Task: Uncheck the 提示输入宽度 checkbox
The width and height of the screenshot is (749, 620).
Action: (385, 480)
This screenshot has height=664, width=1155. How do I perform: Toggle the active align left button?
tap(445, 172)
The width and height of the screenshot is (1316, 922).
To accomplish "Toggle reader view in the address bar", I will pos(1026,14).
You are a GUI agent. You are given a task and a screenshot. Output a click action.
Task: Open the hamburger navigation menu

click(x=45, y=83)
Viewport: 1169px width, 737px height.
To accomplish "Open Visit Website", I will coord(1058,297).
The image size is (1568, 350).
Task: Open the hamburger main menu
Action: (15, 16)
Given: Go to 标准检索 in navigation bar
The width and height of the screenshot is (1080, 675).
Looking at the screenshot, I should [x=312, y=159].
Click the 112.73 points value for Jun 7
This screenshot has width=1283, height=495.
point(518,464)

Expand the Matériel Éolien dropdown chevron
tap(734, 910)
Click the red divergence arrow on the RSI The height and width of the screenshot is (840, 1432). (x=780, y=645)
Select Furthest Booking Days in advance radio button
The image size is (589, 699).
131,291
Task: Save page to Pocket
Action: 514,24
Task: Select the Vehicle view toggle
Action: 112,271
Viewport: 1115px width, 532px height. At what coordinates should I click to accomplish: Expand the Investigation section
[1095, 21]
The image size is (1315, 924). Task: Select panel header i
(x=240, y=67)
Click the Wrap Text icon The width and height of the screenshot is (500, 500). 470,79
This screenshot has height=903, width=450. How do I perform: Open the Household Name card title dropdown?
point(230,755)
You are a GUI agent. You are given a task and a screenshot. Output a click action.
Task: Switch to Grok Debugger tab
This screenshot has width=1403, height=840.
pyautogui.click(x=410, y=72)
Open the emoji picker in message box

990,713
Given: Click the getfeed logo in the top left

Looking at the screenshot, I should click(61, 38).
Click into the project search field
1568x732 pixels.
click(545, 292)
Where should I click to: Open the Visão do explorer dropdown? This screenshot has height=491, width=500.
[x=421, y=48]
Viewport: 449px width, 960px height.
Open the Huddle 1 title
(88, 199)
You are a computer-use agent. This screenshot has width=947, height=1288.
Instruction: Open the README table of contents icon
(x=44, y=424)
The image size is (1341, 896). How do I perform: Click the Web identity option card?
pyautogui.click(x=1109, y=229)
+++
PROBLEM DETAILS: Could you turn the entries above into a JSON list of strings, one string per line, leaving out the blank lines?

WRITTEN ANSWER:
[
  "Task: Uncheck the 提示输入宽度 checkbox",
  "The width and height of the screenshot is (749, 620).",
  "Action: (385, 480)",
  "This screenshot has height=664, width=1155. How do I perform: Toggle the active align left button?",
  "tap(445, 172)",
  "The width and height of the screenshot is (1316, 922).",
  "To accomplish \"Toggle reader view in the address bar\", I will pos(1026,14).",
  "You are a GUI agent. You are given a task and a screenshot. Output a click action.",
  "Task: Open the hamburger navigation menu",
  "click(x=45, y=83)",
  "Viewport: 1169px width, 737px height.",
  "To accomplish \"Open Visit Website\", I will coord(1058,297).",
  "The image size is (1568, 350).",
  "Task: Open the hamburger main menu",
  "Action: (15, 16)",
  "Given: Go to 标准检索 in navigation bar",
  "The width and height of the screenshot is (1080, 675).",
  "Looking at the screenshot, I should [x=312, y=159].",
  "Click the 112.73 points value for Jun 7",
  "This screenshot has width=1283, height=495.",
  "point(518,464)",
  "Expand the Matériel Éolien dropdown chevron",
  "tap(734, 910)",
  "Click the red divergence arrow on the RSI The height and width of the screenshot is (840, 1432). (x=780, y=645)",
  "Select Furthest Booking Days in advance radio button",
  "The image size is (589, 699).",
  "131,291",
  "Task: Save page to Pocket",
  "Action: 514,24",
  "Task: Select the Vehicle view toggle",
  "Action: 112,271",
  "Viewport: 1115px width, 532px height. At what coordinates should I click to accomplish: Expand the Investigation section",
  "[1095, 21]",
  "The image size is (1315, 924). Task: Select panel header i",
  "(x=240, y=67)",
  "Click the Wrap Text icon The width and height of the screenshot is (500, 500). 470,79",
  "This screenshot has height=903, width=450. How do I perform: Open the Household Name card title dropdown?",
  "point(230,755)",
  "You are a GUI agent. You are given a task and a screenshot. Output a click action.",
  "Task: Switch to Grok Debugger tab",
  "This screenshot has width=1403, height=840.",
  "pyautogui.click(x=410, y=72)",
  "Open the emoji picker in message box",
  "990,713",
  "Given: Click the getfeed logo in the top left",
  "Looking at the screenshot, I should click(61, 38).",
  "Click into the project search field",
  "1568x732 pixels.",
  "click(545, 292)",
  "Where should I click to: Open the Visão do explorer dropdown? This screenshot has height=491, width=500.",
  "[x=421, y=48]",
  "Viewport: 449px width, 960px height.",
  "Open the Huddle 1 title",
  "(88, 199)",
  "You are a computer-use agent. This screenshot has width=947, height=1288.",
  "Instruction: Open the README table of contents icon",
  "(x=44, y=424)",
  "The image size is (1341, 896). How do I perform: Click the Web identity option card?",
  "pyautogui.click(x=1109, y=229)"
]